The Free State and other parts of the central region are likely to receive very little rains over the winter period but that’s not likely to impact on winter farming as most dams are full following the recent rains, the SA Weather Services said.
SA Weather Services forecaster Michael Nethavhani told The Weekly in a telephone interview yesterday that the south-western parts of the country, which include Western Cape coastal areas and parts of the Eastern Cape, were set to receive normal to above rains during winter while the central region could get below normal rains.
“The normal winter rains for the south-western parts are about 500 millimeters while the central region, Bloemfontein in particular, gets 10-20mm of rain during the winter season,” said Nethavhani.
“So, when we say the central region will receive normal to below normal rains, it means there could rains in some parts while other areas might not get much rains. It’s not expected to be a problem because not much rain is expected in this region during winter, anyway,” he noted.
The limited rains expected in the Free State and the surrounding areas are however not expected to have a major impact on winter farming as most parts received significant rains in recent weeks and most dams are full.
“Winter irrigation will go on because most farm dams are full. Most parts of the Free State received in excess of 50mm in the recent weeks and the northern parts of the province got up to 100mm of rain. So, while rain forecast might be low for the province, agricultural activities are not expected to be affected much due to the improved dam levels,” Nethavhani explained.
He added the anticipated cold fronts are expected to be “healthy” because the rains in the coastal areas and the winter season should be normal.
Agricultural economist Wandile Sihlobo recently wrote on his website that there were positive prospects for South Africa’s winter crops this year.
“Winter crop growing areas such as the Northern Cape, Limpopo, and Free State, amongst others, will commence with plantings around midyear. This means the weather will again be amongst the key drivers of domestic wheat, barley, and canola prices in the coming weeks, and will also influence farmers’ planting decisions,” said Sihlobo, who is also the chief economist at the Agricultural Business Chamber of South Africa (Agbiz).

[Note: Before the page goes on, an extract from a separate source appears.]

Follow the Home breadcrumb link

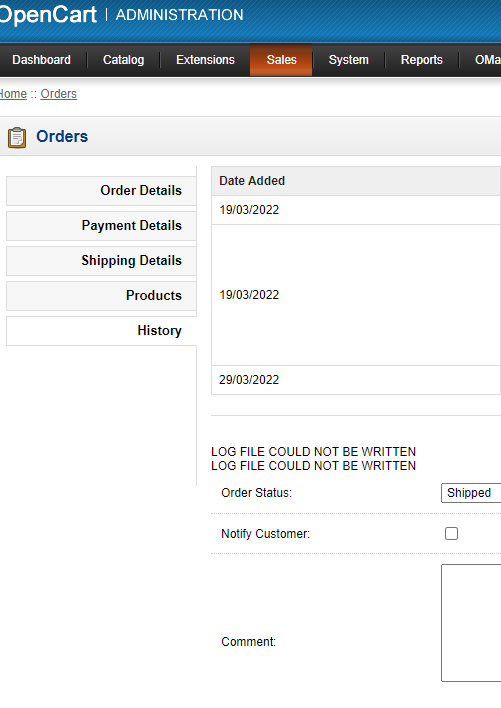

“In terms of planting decisions, I am generally positive that there will be good activity in all major winter crops areas, as weather conditions have been favourable recently. Parts of the Western Cape received fairly good rainfall over the past couple of weeks, which means that soil moisture is not as depleted as at the start of the 2018/19 production season when the country was shaking off the 2017 drought,” added Sihlobo.